While the GOBLIN model endeavours to simulate real-world consequences, it is important to acknowledge certain limitations inherent to its design, in addition to those outlined in the Methods Section. The model ran randomised scenarios within predefined parameter boundaries (Table S1); however, it is essential to note that the scope of land use changes was restricted exclusively to positive transformations on spared grassland. Specifically, spared grassland resulting from decreased animal numbers or increased productivity was constrained to either rewetting when on organic soil, afforestation on mineral soil, or preservation as ungrazed grassland. Notably, the model deliberately excluded any possibility of negative land use changes emanating from spared grassland. This design choice aligns with realistic pathways towards NZ based on identified necessary actions2,36, limiting the number of scenarios that would fail to reach NZ, but still constitutes a noteworthy limitation.

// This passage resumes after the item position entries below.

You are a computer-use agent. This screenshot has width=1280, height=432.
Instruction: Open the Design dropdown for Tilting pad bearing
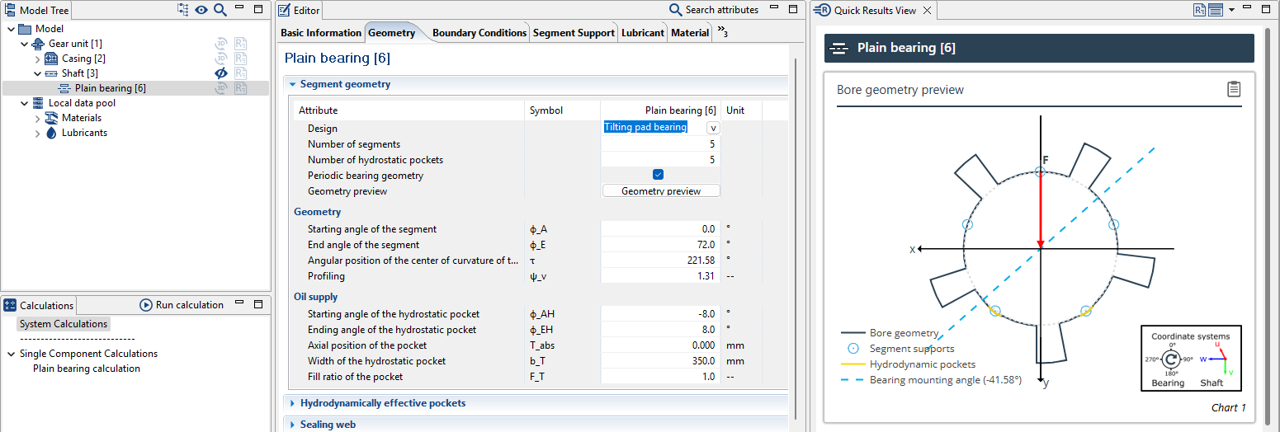pyautogui.click(x=713, y=128)
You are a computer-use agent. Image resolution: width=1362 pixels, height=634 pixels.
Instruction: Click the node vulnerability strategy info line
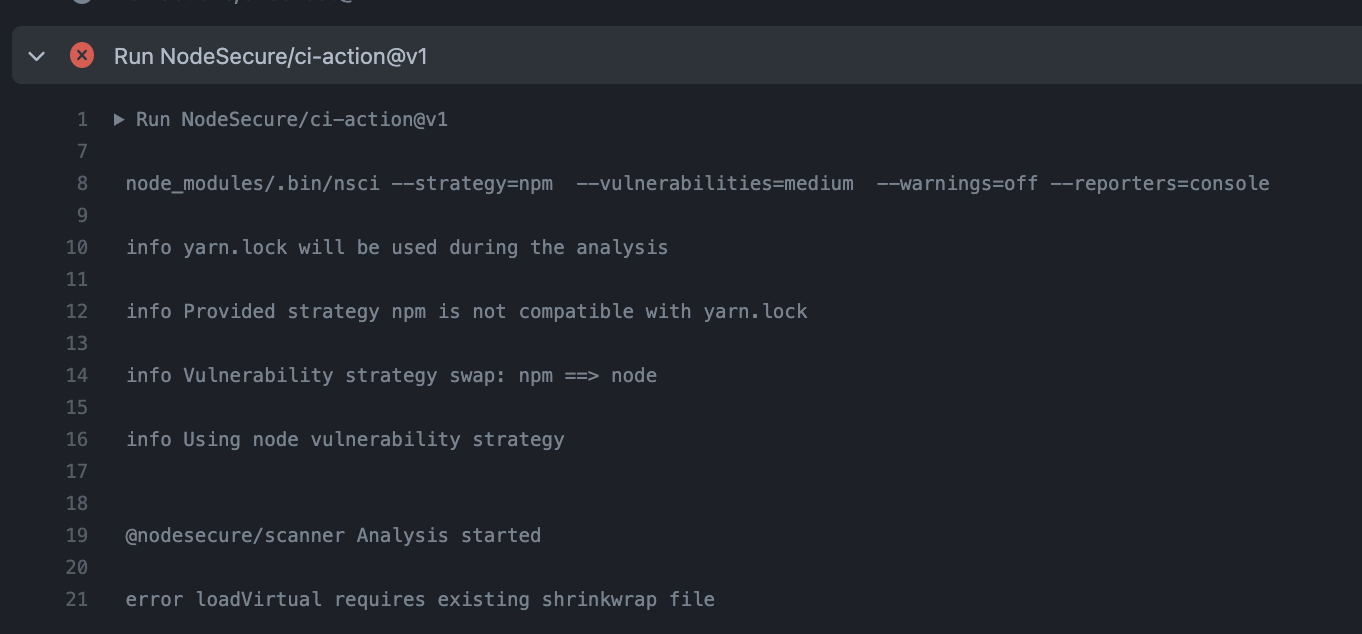point(345,439)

Additionally, the linear interpolation of scenario values from the baseline year to 2050 may marginally impact definitions influenced by trends, particularly the GWP* definitions. Further, the uncertainty inherent in long-term projections beyond 2050 is underscored by GOBLIN’s assumption of equilibrium AFOLU configurations and static flux factors from 2050 onwards (excluding forest growth-harvest cycles, which are modelled out to 2100). Consequently, many long-term effects, both positive and negative, arising from individual scenarios might be overlooked. There remains a need to consider interaction between land-based CO2 sinks and downstream bioeconomy innovations, especially cascading use of wood culminating in bioenergy with carbon capture and storage that could dramatically extend the longevity of critical carbon sinks. Further GOBLIN model limitations can be found at Duffy et al.6,23.